Updated on Aug 05, 2025 | 1.7K+ views

Table of Contents

View all

How Much Time and Skill Does This Titanic Survival Prediction Project Require?
Key Concepts to Know Before Building This Titanic Survival Prediction Model in R
Libraries and Tools Used in This Titanic Survival Prediction Project
A Walkthrough of the Titanic Survival Prediction Project in R
Conclusion

This project focuses on predicting survival on the Titanic using R in Google Colab. It is designed for beginners who want to start learning R. This blog outlines all the steps involved, including setting up the environment, cleaning the dataset, building a Random Forest model, and evaluating its performance..

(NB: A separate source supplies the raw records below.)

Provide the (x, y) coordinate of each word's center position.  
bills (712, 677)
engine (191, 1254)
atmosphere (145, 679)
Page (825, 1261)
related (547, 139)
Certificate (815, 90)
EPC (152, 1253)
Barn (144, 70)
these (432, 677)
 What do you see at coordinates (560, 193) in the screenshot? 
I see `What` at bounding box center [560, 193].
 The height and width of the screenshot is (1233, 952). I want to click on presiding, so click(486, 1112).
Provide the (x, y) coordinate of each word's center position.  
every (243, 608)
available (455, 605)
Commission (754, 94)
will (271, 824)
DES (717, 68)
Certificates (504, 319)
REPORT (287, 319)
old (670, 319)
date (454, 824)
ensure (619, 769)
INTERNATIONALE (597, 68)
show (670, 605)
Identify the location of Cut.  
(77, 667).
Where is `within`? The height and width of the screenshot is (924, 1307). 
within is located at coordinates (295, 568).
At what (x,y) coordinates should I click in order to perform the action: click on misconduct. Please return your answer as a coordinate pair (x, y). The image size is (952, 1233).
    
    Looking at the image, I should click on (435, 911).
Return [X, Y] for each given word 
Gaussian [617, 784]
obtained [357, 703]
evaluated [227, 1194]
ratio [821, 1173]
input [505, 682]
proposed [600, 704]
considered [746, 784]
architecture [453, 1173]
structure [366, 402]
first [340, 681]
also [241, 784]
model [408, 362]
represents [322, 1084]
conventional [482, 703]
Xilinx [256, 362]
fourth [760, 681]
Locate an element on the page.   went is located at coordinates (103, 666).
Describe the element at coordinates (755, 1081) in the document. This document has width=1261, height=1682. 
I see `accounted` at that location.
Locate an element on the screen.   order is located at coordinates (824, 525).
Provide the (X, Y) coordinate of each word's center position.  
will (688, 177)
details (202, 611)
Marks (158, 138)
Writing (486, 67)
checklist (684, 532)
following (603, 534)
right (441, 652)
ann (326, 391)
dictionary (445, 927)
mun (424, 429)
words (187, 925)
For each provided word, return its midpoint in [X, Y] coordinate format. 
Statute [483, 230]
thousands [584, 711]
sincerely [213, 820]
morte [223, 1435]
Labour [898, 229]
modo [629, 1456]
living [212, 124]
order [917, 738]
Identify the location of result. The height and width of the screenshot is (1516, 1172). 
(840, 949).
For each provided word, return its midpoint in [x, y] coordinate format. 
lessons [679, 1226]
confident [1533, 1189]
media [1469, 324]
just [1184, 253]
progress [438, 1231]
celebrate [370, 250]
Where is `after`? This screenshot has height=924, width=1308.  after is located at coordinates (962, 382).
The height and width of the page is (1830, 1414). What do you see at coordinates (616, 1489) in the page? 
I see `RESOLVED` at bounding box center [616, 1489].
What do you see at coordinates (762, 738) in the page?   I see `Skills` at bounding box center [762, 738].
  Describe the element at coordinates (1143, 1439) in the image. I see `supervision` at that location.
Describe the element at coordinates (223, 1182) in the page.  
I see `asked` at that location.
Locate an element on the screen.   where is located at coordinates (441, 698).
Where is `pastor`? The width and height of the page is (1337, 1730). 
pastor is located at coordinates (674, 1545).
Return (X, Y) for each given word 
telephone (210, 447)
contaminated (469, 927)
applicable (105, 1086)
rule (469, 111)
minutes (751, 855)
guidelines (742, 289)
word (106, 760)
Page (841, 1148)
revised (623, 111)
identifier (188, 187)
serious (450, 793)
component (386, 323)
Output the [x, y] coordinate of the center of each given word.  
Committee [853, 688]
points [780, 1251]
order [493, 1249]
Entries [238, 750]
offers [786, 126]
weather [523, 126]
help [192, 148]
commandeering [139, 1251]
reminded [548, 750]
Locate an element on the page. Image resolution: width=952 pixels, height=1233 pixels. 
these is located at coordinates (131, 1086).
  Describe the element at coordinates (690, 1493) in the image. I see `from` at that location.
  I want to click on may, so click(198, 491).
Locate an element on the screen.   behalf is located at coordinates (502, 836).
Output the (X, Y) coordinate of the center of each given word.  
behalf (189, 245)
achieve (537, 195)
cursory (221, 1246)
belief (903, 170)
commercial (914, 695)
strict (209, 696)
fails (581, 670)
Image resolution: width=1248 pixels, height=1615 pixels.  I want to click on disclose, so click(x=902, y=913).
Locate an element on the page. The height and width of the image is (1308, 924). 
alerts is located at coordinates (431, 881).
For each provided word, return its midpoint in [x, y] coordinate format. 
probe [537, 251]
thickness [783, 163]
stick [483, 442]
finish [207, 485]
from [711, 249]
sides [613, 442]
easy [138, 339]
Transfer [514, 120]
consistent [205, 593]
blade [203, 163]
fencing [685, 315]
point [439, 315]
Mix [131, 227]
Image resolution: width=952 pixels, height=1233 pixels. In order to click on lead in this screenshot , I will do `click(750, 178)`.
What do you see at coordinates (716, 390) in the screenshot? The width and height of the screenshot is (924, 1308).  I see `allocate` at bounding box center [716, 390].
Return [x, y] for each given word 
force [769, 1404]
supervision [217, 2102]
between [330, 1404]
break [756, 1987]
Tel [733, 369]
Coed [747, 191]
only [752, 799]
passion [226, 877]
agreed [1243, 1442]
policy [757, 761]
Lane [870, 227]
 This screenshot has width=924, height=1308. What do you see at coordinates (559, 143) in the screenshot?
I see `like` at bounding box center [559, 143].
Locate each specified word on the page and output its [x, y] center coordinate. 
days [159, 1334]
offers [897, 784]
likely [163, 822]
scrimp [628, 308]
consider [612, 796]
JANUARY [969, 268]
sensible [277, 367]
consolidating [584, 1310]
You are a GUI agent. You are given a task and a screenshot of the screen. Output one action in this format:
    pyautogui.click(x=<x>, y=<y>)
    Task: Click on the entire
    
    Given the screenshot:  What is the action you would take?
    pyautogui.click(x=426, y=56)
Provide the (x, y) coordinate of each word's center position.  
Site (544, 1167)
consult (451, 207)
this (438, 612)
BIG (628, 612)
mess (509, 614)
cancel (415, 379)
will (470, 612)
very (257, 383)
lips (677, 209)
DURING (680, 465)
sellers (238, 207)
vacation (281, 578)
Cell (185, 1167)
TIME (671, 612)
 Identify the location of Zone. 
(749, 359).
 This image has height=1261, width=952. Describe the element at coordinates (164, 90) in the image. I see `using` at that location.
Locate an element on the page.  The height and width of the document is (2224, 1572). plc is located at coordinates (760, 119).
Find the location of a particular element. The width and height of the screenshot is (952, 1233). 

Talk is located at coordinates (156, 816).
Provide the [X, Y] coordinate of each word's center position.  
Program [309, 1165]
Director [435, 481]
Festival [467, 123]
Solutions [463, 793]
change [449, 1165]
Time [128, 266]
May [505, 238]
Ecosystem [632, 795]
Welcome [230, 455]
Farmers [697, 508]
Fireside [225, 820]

The Titanic dataset includes passenger details like age, sex, class, and embarkation point, which are used to predict survival outcomes. The project also includes a clear visualization of survival patterns by gender and class, making the insights more intuitive.

Go Beyond the Basics. Architect the AI-Powered World. These top data science programs don’t just teach tools; they cultivate visionaries. Learn to connect data with purpose, innovation with impact. Your journey to becoming an AI-first leader starts now.

Improve Your Programming Skills With The: Top 25+ R Projects for Beginners to Boost Your Data Science Skills in 2025

How Much Time and Skill Does This Titanic Survival Prediction Project Require?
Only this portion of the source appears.